## 課題の目標
下の読解テキストのうち、「6月13日、20日のDOL NewsはA」から「of Clinical Oncology年次集会で取り上げられた。」までをすべて、一字も変えずに書き写す。

## 読解テキスト
────────────────

心理的介入はがん再発の恐怖を軽減する(ASCO, Abstract LBS10000)
脳内アミロイドレベルは将来の認知機能低下と関連する
オンラインの認知行動療法は有効である(APA, Abstract P3-154)

6月13日、20日のDOL NewsはASCO特集のため、Psychiatryニュースは
お休みさせていただきました。

心理的介入はリラクゼーショントレーニングよりも、がん既往者の再発に対する恐怖を緩和する [2017-06-27]
Psychological intervention relieves cancer survivors fear of recurrence better than relaxation training

すべてのがん患者の約50%および若年乳がん既往者の約70%が、中等度から重度の再発の恐怖を報告している。第II相ランダム化臨床試験において、研究者らは、再発の恐怖が重度であると報告したステージI-IIIの乳がん、大腸がん、または悪性黒色腫の既往者222人を、Conquer Fear 心理的介入またはリラクゼーショントレーニング(コントロール群)にランダムに割り付けた。その結果、Conquer Fear は介入直後、3か月後および6か月後の再発の恐怖を大幅に軽減した。全般性不安障害、がん特異的苦悩、およびQOLは心理的介入群がリラクゼーショントレーニングよりも優れていた。このスタディ結果は2017年American Society of Clinical Oncology年次集会で取り上げられた。

脳内アミロイドレベル上昇はその後の認知機能低下の可能性を上昇させる [2017-06-27]
Elevated brain amyloid levels increase likelihood of cognitive decline in following years

認知機能が正常な集団において、脳内のアミロイド蛋白レベルが上昇している者はその後に認知機能が低下する確率が高かった、とJAMA に掲載された。研究者らは、脳脊髄液または陽電子放射断層撮影で計測した脳内アミロイドが上昇している認知機能が正常な人々において、アルツハイマー病関連認知機能低下のリスクを特徴付けし定量化するスタディを行った。スタディに参加した認知機能の正常な445人(平均年齢74歳)のうち、243人はアミロイドレベルが正常であり、202人はアミロイドレベルが上昇していた。アミロイドレベルが上昇していた者は、4年後の認知機能計測の平均スコアが不良であった。

オンラインで配信される認知行動療法はうつ病治療に対し有効である [2017-06-06]
Cognitive behavioral therapy delivered online is effective for treating depression

インターネット配信の認知行動療法(iCBT)は成人のうつ病治療に対し有効である、と結論付けた新たなメタ解析の結果が2017年American Psychiatric Association年次集会で発表された。iCBTは抑うつ症状軽減に有効であり、治療後6か月にわたり症状に対する好ましい効果を維持した。スタディの結果、医師がiCBTプログラムに参加したスタディと、iCBTにおいて医師の補助のないスタディとで、抑うつ症状に統計学的な有意差はなかった。オンラインCBTは抑うつ症状軽減に有効であり、従来の対面治療を受けることのできない患者にとってよい治療法となる可能性がある、と筆者らは結論付けている。

────────────────

## 元データ
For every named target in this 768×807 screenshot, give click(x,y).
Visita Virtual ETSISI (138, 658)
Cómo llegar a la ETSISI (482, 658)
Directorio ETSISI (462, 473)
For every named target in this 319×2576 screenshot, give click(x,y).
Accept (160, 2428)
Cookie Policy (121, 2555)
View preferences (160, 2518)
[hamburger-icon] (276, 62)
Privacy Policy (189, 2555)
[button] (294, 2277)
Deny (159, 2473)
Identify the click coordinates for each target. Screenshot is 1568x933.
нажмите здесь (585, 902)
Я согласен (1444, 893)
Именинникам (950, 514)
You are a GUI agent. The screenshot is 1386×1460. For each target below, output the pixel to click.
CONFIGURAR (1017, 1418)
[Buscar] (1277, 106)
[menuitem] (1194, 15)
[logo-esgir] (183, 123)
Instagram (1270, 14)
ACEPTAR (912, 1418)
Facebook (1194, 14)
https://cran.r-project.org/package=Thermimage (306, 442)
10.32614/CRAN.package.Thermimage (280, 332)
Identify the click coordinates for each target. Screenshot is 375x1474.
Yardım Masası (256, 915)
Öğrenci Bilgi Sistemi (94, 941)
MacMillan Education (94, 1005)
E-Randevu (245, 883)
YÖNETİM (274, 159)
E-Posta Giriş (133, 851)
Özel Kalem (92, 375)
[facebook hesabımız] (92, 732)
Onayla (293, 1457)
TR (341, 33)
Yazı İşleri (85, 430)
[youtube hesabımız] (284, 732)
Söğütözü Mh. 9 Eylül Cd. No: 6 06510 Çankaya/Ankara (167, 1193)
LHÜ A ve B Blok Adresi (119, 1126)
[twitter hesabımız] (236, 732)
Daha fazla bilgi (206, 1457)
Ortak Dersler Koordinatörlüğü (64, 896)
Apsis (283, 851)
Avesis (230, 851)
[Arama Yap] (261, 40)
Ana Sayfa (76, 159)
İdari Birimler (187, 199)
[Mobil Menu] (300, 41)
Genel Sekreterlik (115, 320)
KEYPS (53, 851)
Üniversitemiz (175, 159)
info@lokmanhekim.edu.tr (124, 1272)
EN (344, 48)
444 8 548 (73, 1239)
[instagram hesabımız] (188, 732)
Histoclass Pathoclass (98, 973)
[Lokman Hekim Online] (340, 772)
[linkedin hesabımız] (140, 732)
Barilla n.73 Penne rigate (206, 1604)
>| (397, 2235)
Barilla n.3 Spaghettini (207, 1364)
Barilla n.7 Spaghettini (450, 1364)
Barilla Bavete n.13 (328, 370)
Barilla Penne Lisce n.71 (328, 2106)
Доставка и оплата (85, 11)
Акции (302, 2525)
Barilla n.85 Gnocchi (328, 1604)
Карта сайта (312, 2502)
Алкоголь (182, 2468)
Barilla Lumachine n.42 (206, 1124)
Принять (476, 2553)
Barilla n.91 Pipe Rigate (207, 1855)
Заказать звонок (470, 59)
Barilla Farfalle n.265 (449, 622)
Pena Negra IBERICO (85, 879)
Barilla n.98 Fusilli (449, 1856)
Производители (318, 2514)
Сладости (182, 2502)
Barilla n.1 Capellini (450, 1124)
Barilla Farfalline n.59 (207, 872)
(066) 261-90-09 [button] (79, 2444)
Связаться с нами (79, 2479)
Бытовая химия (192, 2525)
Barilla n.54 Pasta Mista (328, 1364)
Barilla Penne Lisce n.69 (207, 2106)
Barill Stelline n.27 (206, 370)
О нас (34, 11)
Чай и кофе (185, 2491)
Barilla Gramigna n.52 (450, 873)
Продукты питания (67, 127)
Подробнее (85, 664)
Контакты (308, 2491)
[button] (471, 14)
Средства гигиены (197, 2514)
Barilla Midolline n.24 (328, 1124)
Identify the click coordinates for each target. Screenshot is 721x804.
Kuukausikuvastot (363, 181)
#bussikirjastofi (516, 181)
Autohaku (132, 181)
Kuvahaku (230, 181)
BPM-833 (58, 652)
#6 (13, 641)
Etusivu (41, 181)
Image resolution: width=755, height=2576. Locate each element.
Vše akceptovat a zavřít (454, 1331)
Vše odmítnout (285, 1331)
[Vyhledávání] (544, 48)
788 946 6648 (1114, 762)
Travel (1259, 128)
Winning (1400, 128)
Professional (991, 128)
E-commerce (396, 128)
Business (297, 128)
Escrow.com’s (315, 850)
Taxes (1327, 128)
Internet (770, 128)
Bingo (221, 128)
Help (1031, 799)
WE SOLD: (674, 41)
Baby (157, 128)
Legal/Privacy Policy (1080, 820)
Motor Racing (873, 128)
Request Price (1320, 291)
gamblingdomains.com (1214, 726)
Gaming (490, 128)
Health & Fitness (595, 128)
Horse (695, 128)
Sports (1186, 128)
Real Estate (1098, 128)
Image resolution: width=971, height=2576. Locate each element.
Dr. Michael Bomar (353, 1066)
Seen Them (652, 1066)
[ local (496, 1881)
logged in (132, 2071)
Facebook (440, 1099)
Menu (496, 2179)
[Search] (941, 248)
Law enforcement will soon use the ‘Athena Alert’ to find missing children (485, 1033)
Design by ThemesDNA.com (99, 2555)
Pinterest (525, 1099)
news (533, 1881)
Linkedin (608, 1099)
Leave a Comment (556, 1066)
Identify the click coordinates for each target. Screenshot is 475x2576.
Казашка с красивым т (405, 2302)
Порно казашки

────────────────

## 課題の結果
6月13日、20日のDOL NewsはASCO特集のため、Psychiatryニュースは
お休みさせていただきました。

心理的介入はリラクゼーショントレーニングよりも、がん既往者の再発に対する恐怖を緩和する [2017-06-27]
Psychological intervention relieves cancer survivors fear of recurrence better than relaxation training

すべてのがん患者の約50%および若年乳がん既往者の約70%が、中等度から重度の再発の恐怖を報告している。第II相ランダム化臨床試験において、研究者らは、再発の恐怖が重度であると報告したステージI-IIIの乳がん、大腸がん、または悪性黒色腫の既往者222人を、Conquer Fear 心理的介入またはリラクゼーショントレーニング(コントロール群)にランダムに割り付けた。その結果、Conquer Fear は介入直後、3か月後および6か月後の再発の恐怖を大幅に軽減した。全般性不安障害、がん特異的苦悩、およびQOLは心理的介入群がリラクゼーショントレーニングよりも優れていた。このスタディ結果は2017年American Society of Clinical Oncology年次集会で取り上げられた。